● **WHAT THIS TASK INVOLVES**
The answer must consist of every line below that contains the word "header".

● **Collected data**
----------------------------------------

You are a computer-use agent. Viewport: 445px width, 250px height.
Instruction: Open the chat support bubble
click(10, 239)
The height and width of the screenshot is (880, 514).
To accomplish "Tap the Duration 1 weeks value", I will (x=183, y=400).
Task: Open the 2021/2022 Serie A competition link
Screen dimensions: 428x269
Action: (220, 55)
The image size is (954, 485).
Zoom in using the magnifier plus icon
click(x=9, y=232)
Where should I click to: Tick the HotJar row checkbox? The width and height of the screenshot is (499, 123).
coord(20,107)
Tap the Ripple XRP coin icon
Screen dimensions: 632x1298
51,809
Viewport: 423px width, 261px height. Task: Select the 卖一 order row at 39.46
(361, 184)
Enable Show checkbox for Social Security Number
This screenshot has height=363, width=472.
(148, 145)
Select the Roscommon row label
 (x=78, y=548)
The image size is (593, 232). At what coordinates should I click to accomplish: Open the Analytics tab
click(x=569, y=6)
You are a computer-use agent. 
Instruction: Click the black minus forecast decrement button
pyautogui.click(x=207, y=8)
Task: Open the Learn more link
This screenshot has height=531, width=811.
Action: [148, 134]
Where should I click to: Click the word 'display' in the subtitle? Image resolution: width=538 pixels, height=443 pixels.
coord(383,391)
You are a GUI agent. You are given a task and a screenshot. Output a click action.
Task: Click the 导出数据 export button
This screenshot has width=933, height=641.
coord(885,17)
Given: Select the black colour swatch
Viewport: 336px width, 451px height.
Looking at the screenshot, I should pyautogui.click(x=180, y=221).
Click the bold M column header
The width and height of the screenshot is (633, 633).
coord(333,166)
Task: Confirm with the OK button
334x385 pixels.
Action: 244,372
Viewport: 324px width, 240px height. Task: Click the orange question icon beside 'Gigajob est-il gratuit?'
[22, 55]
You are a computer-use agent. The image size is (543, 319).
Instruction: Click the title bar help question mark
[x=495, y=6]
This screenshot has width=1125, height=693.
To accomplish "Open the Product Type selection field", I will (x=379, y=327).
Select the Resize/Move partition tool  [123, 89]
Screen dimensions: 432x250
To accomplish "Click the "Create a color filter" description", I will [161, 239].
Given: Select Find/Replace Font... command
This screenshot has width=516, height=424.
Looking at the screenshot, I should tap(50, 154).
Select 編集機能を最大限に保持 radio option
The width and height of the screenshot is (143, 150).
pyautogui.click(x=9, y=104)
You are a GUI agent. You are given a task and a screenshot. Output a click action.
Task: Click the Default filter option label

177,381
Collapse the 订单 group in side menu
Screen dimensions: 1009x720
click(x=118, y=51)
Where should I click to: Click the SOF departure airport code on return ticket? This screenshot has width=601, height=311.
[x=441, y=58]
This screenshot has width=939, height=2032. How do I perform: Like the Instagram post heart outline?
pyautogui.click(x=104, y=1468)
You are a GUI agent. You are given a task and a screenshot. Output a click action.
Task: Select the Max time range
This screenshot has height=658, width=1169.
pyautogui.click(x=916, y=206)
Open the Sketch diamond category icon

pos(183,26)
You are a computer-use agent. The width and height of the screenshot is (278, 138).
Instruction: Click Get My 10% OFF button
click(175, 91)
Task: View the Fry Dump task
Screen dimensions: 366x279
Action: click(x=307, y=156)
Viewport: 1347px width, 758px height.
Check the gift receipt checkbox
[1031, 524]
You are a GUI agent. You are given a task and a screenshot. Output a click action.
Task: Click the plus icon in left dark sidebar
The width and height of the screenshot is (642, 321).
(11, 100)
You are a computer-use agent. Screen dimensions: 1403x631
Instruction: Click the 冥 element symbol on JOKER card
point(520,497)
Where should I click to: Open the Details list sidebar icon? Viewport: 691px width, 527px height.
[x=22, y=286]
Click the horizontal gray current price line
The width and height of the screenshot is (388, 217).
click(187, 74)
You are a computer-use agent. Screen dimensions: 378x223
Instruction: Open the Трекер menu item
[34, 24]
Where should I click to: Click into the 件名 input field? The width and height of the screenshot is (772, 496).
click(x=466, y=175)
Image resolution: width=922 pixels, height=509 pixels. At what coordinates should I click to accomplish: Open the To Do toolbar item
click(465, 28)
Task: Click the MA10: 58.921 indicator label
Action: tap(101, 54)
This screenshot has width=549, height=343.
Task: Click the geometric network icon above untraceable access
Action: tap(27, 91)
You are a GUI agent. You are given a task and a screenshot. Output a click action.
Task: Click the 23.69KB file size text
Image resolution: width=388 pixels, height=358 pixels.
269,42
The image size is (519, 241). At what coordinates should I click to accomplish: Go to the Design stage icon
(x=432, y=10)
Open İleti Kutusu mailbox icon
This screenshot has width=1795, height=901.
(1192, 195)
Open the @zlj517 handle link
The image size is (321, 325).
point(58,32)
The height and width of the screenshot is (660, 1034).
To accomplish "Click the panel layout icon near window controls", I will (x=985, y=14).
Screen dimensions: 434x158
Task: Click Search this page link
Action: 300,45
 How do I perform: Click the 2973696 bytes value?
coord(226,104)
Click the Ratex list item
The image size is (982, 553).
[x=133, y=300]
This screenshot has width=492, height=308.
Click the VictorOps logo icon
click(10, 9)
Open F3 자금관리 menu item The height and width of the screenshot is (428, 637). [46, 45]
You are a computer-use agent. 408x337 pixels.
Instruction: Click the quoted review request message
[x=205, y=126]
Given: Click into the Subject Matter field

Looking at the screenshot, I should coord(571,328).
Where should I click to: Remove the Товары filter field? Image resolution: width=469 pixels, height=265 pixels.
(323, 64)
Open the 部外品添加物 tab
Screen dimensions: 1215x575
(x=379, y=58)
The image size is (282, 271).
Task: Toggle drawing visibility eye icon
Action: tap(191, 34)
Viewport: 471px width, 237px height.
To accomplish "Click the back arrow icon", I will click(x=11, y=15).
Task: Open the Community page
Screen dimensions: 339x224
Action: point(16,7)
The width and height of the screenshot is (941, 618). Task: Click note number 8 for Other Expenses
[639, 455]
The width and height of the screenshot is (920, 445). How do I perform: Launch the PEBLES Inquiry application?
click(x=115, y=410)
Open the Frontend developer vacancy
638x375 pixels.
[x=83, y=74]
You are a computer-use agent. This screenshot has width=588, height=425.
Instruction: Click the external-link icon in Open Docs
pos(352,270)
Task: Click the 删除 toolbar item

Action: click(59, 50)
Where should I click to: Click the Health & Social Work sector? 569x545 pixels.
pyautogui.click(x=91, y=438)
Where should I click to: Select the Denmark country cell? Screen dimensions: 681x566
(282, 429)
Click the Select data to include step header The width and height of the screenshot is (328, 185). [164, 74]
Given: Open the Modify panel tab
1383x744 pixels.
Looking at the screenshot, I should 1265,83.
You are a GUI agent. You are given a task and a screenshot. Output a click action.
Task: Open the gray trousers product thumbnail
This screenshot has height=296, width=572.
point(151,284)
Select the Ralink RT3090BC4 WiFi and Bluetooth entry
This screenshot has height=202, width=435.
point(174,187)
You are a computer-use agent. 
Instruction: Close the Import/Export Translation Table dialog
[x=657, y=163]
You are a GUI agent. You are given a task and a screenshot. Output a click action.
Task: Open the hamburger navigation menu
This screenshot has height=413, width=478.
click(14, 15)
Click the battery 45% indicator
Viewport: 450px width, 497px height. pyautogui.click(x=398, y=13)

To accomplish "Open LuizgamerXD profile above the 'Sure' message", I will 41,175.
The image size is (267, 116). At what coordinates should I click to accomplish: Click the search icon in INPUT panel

----------------------------------------

● **EXPECTED ANSWER**
Click the bold M column header
Click the Select data to include step header The width and height of the screenshot is (328, 185). [164, 74]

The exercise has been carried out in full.